Q: None of this means anything. There's no such thing as intelligence; or if there is, you can't measure it. Didn't Stephen Jay Gould write a book proving that?

A: Gould was a self-declared Chomskian "progressive". You want to talk agendas? For goodness' sake.

And negativity doesn't count for very much in science. Sure, you can criticize another guy's work; but sooner or later, you have to come up with work of your own.

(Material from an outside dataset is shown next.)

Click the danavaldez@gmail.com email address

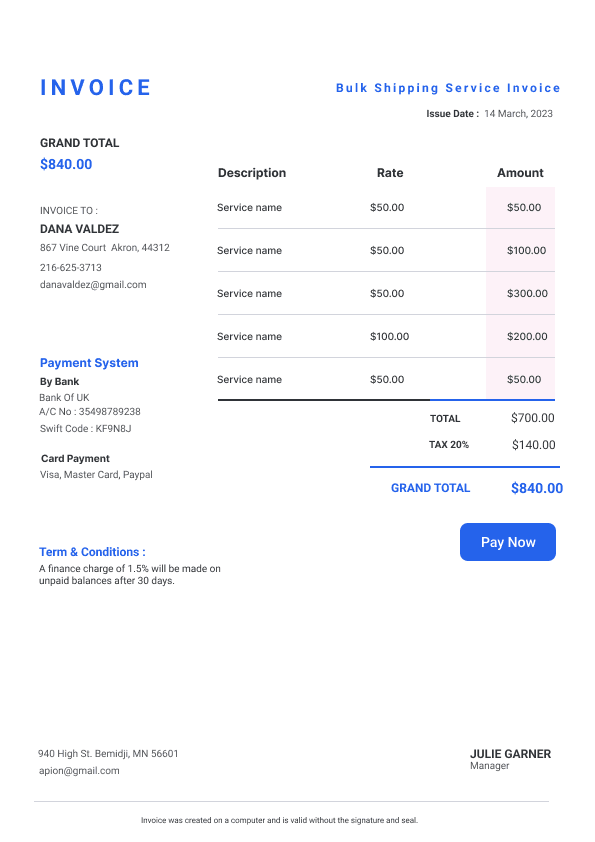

Here's a commonplace phenomenon we're all aware of: Some individuals are smarter than others. We see it every day; nobody really doubts it; all human languages have a vocabulary of words to describe it. No such thing as intelligence? Fiddlesticks.

OK, let's investigate the phenomenon systematically. Let's observe, measure, classify. Let's form hypotheses and test them. Let's publish and compare results. Let's do science.

You don't like what a century of psychometricians have come up with by traveling that route? That's fine: but what have you come up with? You don't think IQ tests are valid as a way to quantify smartness? Then what do you think is valid? What methodology would you suggest? Where is your data? What hypotheses have you generated? Where did you publish your results? What do your results say about group differences?

In science you have to walk the walk. IQ deniers are like the Intelligent Design folk: long on critique, pitifully short on research, on data, on work, on science.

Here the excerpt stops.